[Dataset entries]
## BEGIN

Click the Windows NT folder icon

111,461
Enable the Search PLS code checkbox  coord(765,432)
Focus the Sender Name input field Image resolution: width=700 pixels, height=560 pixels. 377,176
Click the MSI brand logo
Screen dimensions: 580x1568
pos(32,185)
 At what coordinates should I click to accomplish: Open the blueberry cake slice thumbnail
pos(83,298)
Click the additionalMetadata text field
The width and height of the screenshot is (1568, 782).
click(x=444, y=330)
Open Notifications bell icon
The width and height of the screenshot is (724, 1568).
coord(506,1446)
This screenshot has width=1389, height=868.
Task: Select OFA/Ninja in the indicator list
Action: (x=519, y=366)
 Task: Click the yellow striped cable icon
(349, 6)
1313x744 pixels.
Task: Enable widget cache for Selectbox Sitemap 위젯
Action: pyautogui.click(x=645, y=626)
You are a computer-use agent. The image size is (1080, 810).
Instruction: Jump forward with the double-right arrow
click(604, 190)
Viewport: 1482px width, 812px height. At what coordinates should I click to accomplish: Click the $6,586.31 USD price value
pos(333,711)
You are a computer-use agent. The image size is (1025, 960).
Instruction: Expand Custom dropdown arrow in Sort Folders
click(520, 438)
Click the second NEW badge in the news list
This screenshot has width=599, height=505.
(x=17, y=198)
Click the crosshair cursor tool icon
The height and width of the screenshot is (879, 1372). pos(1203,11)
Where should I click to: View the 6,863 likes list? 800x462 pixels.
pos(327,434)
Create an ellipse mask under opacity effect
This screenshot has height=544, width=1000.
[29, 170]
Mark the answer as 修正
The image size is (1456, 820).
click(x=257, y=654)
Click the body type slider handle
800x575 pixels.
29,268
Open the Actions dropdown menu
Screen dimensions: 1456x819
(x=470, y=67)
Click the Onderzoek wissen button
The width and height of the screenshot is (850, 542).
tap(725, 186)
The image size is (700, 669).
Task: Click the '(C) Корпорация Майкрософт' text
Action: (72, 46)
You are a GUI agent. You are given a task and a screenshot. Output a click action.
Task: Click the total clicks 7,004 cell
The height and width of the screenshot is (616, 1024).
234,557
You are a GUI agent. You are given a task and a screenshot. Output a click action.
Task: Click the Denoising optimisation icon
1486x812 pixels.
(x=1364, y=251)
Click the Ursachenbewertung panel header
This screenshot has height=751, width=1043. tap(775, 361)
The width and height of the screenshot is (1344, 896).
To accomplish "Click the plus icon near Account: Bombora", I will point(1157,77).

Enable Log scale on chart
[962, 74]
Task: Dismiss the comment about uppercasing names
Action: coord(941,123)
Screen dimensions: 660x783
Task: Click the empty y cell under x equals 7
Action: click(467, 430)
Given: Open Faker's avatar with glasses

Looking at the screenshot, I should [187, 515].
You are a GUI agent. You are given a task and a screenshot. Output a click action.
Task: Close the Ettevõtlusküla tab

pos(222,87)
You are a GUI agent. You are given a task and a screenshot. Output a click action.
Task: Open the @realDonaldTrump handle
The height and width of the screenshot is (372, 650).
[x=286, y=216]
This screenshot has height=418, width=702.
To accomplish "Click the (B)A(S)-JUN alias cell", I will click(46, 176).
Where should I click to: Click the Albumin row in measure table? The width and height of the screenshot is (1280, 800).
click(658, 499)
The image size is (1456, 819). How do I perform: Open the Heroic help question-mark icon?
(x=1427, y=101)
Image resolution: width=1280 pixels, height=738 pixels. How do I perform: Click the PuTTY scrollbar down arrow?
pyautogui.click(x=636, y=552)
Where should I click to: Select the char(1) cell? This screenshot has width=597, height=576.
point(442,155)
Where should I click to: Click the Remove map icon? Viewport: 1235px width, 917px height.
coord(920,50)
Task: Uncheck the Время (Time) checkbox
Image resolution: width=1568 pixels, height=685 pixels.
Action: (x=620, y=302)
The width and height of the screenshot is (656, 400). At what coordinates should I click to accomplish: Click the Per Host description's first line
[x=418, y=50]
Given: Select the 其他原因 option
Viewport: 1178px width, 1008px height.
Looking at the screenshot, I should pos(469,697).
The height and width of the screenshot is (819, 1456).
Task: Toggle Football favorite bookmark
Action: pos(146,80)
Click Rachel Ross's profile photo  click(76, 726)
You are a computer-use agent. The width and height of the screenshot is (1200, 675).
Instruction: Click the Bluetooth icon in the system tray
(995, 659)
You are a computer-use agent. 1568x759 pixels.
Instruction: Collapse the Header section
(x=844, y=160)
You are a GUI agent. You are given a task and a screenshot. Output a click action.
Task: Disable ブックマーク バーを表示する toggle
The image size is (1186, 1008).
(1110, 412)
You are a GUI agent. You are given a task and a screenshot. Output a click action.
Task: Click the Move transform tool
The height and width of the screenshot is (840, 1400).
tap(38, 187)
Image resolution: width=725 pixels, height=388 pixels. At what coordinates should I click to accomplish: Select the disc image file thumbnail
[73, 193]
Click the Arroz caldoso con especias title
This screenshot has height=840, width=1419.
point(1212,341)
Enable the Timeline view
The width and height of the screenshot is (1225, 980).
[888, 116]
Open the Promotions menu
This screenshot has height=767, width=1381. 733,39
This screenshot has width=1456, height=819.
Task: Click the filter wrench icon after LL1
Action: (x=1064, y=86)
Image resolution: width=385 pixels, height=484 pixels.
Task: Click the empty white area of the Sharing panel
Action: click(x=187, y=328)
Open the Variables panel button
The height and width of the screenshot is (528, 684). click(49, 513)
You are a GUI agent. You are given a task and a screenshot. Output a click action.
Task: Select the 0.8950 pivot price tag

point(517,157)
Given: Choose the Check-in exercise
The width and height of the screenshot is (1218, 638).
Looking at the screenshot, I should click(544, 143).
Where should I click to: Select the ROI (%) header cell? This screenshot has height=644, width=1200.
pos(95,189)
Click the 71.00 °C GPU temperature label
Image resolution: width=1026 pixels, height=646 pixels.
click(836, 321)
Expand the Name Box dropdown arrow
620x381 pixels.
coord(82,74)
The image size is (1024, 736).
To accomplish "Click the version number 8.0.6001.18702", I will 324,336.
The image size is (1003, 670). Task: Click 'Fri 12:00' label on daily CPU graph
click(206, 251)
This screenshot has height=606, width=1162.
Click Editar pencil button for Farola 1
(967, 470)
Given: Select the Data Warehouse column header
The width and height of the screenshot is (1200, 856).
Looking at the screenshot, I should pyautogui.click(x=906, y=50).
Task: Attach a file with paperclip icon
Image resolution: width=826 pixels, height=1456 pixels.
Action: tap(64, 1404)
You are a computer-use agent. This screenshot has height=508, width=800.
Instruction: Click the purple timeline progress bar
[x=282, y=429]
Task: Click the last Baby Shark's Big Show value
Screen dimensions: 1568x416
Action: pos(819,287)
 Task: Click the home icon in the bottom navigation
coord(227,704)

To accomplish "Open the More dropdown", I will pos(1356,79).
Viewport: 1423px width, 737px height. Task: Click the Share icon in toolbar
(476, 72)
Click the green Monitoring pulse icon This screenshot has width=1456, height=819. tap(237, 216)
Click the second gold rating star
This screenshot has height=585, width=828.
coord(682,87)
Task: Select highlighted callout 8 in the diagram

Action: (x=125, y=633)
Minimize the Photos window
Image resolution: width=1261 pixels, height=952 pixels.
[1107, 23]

## END

#### [Aim of the exercise]
Put all the lines of the records into a numbered list, leaving out the blank lines.

#### [Result of the exercise]
1. Click the Windows NT folder icon
2. 111,461
3. Enable the Search PLS code checkbox  coord(765,432)
4. Focus the Sender Name input field Image resolution: width=700 pixels, height=560 pixels. 377,176
5. Click the MSI brand logo
6. Screen dimensions: 580x1568
7. pos(32,185)
8.  At what coordinates should I click to accomplish: Open the blueberry cake slice thumbnail
9. pos(83,298)
10. Click the additionalMetadata text field
11. The width and height of the screenshot is (1568, 782).
12. click(x=444, y=330)
13. Open Notifications bell icon
14. The width and height of the screenshot is (724, 1568).
15. coord(506,1446)
16. This screenshot has width=1389, height=868.
17. Task: Select OFA/Ninja in the indicator list
18. Action: (x=519, y=366)
19.  Task: Click the yellow striped cable icon
20. (349, 6)
21. 1313x744 pixels.
22. Task: Enable widget cache for Selectbox Sitemap 위젯
23. Action: pyautogui.click(x=645, y=626)
24. You are a computer-use agent. The image size is (1080, 810).
25. Instruction: Jump forward with the double-right arrow
26. click(604, 190)
27. Viewport: 1482px width, 812px height. At what coordinates should I click to accomplish: Click the $6,586.31 USD price value
28. pos(333,711)
29. You are a computer-use agent. The image size is (1025, 960).
30. Instruction: Expand Custom dropdown arrow in Sort Folders
31. click(520, 438)
32. Click the second NEW badge in the news list
33. This screenshot has width=599, height=505.
34. (x=17, y=198)
35. Click the crosshair cursor tool icon
36. The height and width of the screenshot is (879, 1372). pos(1203,11)
37. Where should I click to: View the 6,863 likes list? 800x462 pixels.
38. pos(327,434)
39. Create an ellipse mask under opacity effect
40. This screenshot has height=544, width=1000.
41. [29, 170]
42. Mark the answer as 修正
43. The image size is (1456, 820).
44. click(x=257, y=654)
45. Click the body type slider handle
46. 800x575 pixels.
47. 29,268
48. Open the Actions dropdown menu
49. Screen dimensions: 1456x819
50. (x=470, y=67)
51. Click the Onderzoek wissen button
52. The width and height of the screenshot is (850, 542).
53. tap(725, 186)
54. The image size is (700, 669).
55. Task: Click the '(C) Корпорация Майкрософт' text
56. Action: (72, 46)
57. You are a GUI agent. You are given a task and a screenshot. Output a click action.
58. Task: Click the total clicks 7,004 cell
59. The height and width of the screenshot is (616, 1024).
60. 234,557
61. You are a GUI agent. You are given a task and a screenshot. Output a click action.
62. Task: Click the Denoising optimisation icon
63. 1486x812 pixels.
64. (x=1364, y=251)
65. Click the Ursachenbewertung panel header
66. This screenshot has height=751, width=1043. tap(775, 361)
67. The width and height of the screenshot is (1344, 896).
68. To accomplish "Click the plus icon near Account: Bombora", I will point(1157,77).
69. Enable Log scale on chart
70. [962, 74]
71. Task: Dismiss the comment about uppercasing names
72. Action: coord(941,123)
73. Screen dimensions: 660x783
74. Task: Click the empty y cell under x equals 7
75. Action: click(467, 430)
76. Given: Open Faker's avatar with glasses
77. Looking at the screenshot, I should [187, 515].
78. You are a GUI agent. You are given a task and a screenshot. Output a click action.
79. Task: Close the Ettevõtlusküla tab
80. pos(222,87)
81. You are a GUI agent. You are given a task and a screenshot. Output a click action.
82. Task: Open the @realDonaldTrump handle
83. The height and width of the screenshot is (372, 650).
84. [x=286, y=216]
85. This screenshot has height=418, width=702.
86. To accomplish "Click the (B)A(S)-JUN alias cell", I will click(46, 176).
87. Where should I click to: Click the Albumin row in measure table? The width and height of the screenshot is (1280, 800).
88. click(658, 499)
89. The image size is (1456, 819). How do I perform: Open the Heroic help question-mark icon?
90. (x=1427, y=101)
91. Image resolution: width=1280 pixels, height=738 pixels. How do I perform: Click the PuTTY scrollbar down arrow?
92. pyautogui.click(x=636, y=552)
93. Where should I click to: Select the char(1) cell? This screenshot has width=597, height=576.
94. point(442,155)
95. Where should I click to: Click the Remove map icon? Viewport: 1235px width, 917px height.
96. coord(920,50)
97. Task: Uncheck the Время (Time) checkbox
98. Image resolution: width=1568 pixels, height=685 pixels.
99. Action: (x=620, y=302)
100. The width and height of the screenshot is (656, 400). At what coordinates should I click to accomplish: Click the Per Host description's first line
101. [x=418, y=50]
102. Given: Select the 其他原因 option
103. Viewport: 1178px width, 1008px height.
104. Looking at the screenshot, I should pos(469,697).
105. The height and width of the screenshot is (819, 1456).
106. Task: Toggle Football favorite bookmark
107. Action: pos(146,80)
108. Click Rachel Ross's profile photo  click(76, 726)
109. You are a computer-use agent. The width and height of the screenshot is (1200, 675).
110. Instruction: Click the Bluetooth icon in the system tray
111. (995, 659)
112. You are a computer-use agent. 1568x759 pixels.
113. Instruction: Collapse the Header section
114. (x=844, y=160)
115. You are a GUI agent. You are given a task and a screenshot. Output a click action.
116. Task: Disable ブックマーク バーを表示する toggle
117. The image size is (1186, 1008).
118. (1110, 412)
119. You are a GUI agent. You are given a task and a screenshot. Output a click action.
120. Task: Click the Move transform tool
121. The height and width of the screenshot is (840, 1400).
122. tap(38, 187)
123. Image resolution: width=725 pixels, height=388 pixels. At what coordinates should I click to accomplish: Select the disc image file thumbnail
124. [73, 193]
125. Click the Arroz caldoso con especias title
126. This screenshot has height=840, width=1419.
127. point(1212,341)
128. Enable the Timeline view
129. The width and height of the screenshot is (1225, 980).
130. [888, 116]
131. Open the Promotions menu
132. This screenshot has height=767, width=1381. 733,39
133. This screenshot has width=1456, height=819.
134. Task: Click the filter wrench icon after LL1
135. Action: (x=1064, y=86)
136. Image resolution: width=385 pixels, height=484 pixels.
137. Task: Click the empty white area of the Sharing panel
138. Action: click(x=187, y=328)
139. Open the Variables panel button
140. The height and width of the screenshot is (528, 684). click(49, 513)
141. You are a GUI agent. You are given a task and a screenshot. Output a click action.
142. Task: Select the 0.8950 pivot price tag
143. point(517,157)
144. Given: Choose the Check-in exercise
145. The width and height of the screenshot is (1218, 638).
146. Looking at the screenshot, I should click(544, 143).
147. Where should I click to: Select the ROI (%) header cell? This screenshot has height=644, width=1200.
148. pos(95,189)
149. Click the 71.00 °C GPU temperature label
150. Image resolution: width=1026 pixels, height=646 pixels.
151. click(836, 321)
152. Expand the Name Box dropdown arrow
153. 620x381 pixels.
154. coord(82,74)
155. The image size is (1024, 736).
156. To accomplish "Click the version number 8.0.6001.18702", I will 324,336.
157. The image size is (1003, 670). Task: Click 'Fri 12:00' label on daily CPU graph
158. click(206, 251)
159. This screenshot has height=606, width=1162.
160. Click Editar pencil button for Farola 1
161. (967, 470)
162. Given: Select the Data Warehouse column header
163. The width and height of the screenshot is (1200, 856).
164. Looking at the screenshot, I should pyautogui.click(x=906, y=50).
165. Task: Attach a file with paperclip icon
166. Image resolution: width=826 pixels, height=1456 pixels.
167. Action: tap(64, 1404)
168. You are a computer-use agent. This screenshot has height=508, width=800.
169. Instruction: Click the purple timeline progress bar
170. [x=282, y=429]
171. Task: Click the last Baby Shark's Big Show value
172. Screen dimensions: 1568x416
173. Action: pos(819,287)
174.  Task: Click the home icon in the bottom navigation
175. coord(227,704)
176. To accomplish "Open the More dropdown", I will pos(1356,79).
177. Viewport: 1423px width, 737px height. Task: Click the Share icon in toolbar
178. (476, 72)
179. Click the green Monitoring pulse icon This screenshot has width=1456, height=819. tap(237, 216)
180. Click the second gold rating star
181. This screenshot has height=585, width=828.
182. coord(682,87)
183. Task: Select highlighted callout 8 in the diagram
184. Action: (x=125, y=633)
185. Minimize the Photos window
186. Image resolution: width=1261 pixels, height=952 pixels.
187. [1107, 23]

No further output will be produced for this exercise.